■ WHAT THE TASK REQUIRES
Hunt through the lines below for the string "computer" and copy each one that has it.

■ DATA TO PROCESS

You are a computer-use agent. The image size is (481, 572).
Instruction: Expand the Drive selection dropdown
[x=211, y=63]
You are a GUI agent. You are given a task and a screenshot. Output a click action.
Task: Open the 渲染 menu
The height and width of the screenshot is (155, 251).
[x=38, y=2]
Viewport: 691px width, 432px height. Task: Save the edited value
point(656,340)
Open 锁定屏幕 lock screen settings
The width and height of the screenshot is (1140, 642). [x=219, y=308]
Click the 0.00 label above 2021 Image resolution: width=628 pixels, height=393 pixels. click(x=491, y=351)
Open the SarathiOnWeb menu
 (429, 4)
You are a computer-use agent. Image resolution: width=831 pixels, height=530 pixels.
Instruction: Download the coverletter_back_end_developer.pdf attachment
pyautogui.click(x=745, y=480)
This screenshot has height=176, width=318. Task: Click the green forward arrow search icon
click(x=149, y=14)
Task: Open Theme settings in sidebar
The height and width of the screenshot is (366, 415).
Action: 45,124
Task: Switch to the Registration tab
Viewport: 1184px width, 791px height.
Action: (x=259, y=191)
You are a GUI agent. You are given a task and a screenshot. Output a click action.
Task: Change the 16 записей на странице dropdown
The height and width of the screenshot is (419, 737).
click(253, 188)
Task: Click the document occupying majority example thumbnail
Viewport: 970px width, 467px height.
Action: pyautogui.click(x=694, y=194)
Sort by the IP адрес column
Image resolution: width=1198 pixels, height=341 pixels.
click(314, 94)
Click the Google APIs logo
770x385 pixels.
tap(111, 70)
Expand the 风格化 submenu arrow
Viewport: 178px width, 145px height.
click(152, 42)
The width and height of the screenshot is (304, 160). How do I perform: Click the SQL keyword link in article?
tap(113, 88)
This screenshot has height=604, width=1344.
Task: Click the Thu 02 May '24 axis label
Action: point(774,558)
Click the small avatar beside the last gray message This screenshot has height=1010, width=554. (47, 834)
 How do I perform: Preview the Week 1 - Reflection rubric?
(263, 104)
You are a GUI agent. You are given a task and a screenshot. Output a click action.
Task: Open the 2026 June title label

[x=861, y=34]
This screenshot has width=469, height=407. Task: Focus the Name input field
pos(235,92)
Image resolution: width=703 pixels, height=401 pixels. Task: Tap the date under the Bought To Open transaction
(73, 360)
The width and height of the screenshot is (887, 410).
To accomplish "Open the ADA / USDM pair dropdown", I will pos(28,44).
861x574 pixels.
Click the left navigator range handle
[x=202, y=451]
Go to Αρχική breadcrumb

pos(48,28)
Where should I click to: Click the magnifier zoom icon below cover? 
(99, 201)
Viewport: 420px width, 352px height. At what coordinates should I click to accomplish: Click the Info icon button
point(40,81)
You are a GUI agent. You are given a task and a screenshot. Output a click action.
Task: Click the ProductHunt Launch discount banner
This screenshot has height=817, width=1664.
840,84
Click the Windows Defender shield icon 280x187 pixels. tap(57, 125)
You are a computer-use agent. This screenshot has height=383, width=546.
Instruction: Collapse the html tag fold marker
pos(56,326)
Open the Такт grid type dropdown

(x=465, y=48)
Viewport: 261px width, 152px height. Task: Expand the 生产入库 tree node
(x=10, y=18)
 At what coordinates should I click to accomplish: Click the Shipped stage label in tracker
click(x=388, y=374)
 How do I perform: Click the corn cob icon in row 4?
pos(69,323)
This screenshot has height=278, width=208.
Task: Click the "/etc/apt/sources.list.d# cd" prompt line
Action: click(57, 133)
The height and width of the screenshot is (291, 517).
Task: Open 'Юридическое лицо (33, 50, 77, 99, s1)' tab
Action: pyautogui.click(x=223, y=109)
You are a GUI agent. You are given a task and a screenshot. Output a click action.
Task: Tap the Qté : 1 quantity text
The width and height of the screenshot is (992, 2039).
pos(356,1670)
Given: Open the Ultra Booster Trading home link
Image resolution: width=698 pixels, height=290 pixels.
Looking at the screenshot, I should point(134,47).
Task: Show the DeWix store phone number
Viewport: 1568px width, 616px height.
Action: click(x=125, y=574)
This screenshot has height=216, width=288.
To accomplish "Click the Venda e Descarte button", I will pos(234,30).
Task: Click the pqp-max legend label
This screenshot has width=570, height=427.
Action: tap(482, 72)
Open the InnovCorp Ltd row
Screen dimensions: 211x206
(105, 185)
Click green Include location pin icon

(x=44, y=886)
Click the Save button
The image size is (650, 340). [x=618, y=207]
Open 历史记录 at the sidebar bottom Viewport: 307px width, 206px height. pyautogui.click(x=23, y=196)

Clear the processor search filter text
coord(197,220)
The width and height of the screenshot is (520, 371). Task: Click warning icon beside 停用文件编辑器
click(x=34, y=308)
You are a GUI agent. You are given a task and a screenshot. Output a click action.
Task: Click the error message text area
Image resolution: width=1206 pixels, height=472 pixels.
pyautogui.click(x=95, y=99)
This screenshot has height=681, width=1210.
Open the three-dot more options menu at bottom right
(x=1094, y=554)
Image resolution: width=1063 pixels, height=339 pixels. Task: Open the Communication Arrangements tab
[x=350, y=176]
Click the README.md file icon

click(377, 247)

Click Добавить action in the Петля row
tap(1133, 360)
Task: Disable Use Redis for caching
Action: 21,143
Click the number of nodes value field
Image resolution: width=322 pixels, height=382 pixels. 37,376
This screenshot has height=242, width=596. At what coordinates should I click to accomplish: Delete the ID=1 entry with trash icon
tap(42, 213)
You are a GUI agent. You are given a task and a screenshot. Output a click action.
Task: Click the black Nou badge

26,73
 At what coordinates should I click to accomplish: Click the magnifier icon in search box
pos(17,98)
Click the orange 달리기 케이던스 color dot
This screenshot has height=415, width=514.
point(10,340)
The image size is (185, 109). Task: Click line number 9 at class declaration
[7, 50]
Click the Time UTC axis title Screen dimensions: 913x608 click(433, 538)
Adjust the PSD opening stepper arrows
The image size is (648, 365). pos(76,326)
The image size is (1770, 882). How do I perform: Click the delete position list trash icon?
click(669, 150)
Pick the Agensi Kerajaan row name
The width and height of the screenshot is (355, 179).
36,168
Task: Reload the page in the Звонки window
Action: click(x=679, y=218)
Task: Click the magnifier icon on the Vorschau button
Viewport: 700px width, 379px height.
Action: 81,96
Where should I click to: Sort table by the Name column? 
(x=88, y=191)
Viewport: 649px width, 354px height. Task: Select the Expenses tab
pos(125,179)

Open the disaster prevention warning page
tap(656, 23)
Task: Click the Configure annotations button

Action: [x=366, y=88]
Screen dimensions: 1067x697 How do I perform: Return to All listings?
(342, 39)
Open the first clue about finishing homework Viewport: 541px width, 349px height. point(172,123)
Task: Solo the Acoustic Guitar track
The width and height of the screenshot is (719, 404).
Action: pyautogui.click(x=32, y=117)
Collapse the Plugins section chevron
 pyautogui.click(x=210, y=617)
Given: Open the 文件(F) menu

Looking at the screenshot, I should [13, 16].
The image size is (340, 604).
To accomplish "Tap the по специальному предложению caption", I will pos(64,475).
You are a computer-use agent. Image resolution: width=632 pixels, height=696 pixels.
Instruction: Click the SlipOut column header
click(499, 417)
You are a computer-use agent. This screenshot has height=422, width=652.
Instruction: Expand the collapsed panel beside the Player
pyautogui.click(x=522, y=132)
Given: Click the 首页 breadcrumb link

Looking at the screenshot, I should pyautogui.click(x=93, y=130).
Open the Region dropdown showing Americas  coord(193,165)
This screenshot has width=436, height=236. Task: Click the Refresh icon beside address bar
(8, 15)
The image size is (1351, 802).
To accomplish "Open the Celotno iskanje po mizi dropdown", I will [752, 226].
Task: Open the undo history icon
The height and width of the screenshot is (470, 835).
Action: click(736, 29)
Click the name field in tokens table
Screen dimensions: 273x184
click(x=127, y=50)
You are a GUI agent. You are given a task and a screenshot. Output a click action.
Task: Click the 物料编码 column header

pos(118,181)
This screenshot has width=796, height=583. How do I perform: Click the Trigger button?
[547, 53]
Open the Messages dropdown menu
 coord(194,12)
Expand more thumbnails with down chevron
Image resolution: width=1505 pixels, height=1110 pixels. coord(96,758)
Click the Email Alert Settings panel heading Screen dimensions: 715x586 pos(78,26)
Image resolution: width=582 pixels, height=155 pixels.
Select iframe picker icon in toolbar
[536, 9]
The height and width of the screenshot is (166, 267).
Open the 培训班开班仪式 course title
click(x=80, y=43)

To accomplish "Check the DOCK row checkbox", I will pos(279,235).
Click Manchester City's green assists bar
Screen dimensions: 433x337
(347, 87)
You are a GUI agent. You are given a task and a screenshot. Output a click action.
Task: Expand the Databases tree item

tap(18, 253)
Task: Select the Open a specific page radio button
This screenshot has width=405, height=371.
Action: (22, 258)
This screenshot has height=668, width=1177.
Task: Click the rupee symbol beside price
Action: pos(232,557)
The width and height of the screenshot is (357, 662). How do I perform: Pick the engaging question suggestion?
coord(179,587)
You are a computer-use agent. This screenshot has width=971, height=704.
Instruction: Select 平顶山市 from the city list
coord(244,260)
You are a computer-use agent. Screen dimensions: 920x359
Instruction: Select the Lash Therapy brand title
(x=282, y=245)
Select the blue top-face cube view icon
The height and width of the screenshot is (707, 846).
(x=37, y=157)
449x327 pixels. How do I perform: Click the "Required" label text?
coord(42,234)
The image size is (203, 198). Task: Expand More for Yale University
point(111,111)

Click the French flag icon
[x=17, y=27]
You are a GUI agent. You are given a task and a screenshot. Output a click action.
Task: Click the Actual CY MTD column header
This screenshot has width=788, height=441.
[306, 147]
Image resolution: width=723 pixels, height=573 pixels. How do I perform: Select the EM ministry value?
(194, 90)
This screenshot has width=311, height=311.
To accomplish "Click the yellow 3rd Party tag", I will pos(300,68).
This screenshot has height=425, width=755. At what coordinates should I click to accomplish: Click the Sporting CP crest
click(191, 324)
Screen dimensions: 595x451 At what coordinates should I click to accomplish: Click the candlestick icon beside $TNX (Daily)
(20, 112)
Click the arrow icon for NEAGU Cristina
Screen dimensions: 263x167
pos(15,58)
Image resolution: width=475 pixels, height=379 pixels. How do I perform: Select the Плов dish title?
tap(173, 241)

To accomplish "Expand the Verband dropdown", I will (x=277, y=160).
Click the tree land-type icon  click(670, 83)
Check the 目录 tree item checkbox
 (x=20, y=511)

■ EXERCISE RESPONSE
You are a computer-use agent. The image size is (481, 572).
You are a computer-use agent. Image resolution: width=831 pixels, height=530 pixels.
You are a computer-use agent. This screenshot has height=383, width=546.
You are a computer-use agent. Image resolution: width=632 pixels, height=696 pixels.
You are a computer-use agent. This screenshot has height=422, width=652.
You are a computer-use agent. This screenshot has width=971, height=704.
You are a computer-use agent. Screen dimensions: 920x359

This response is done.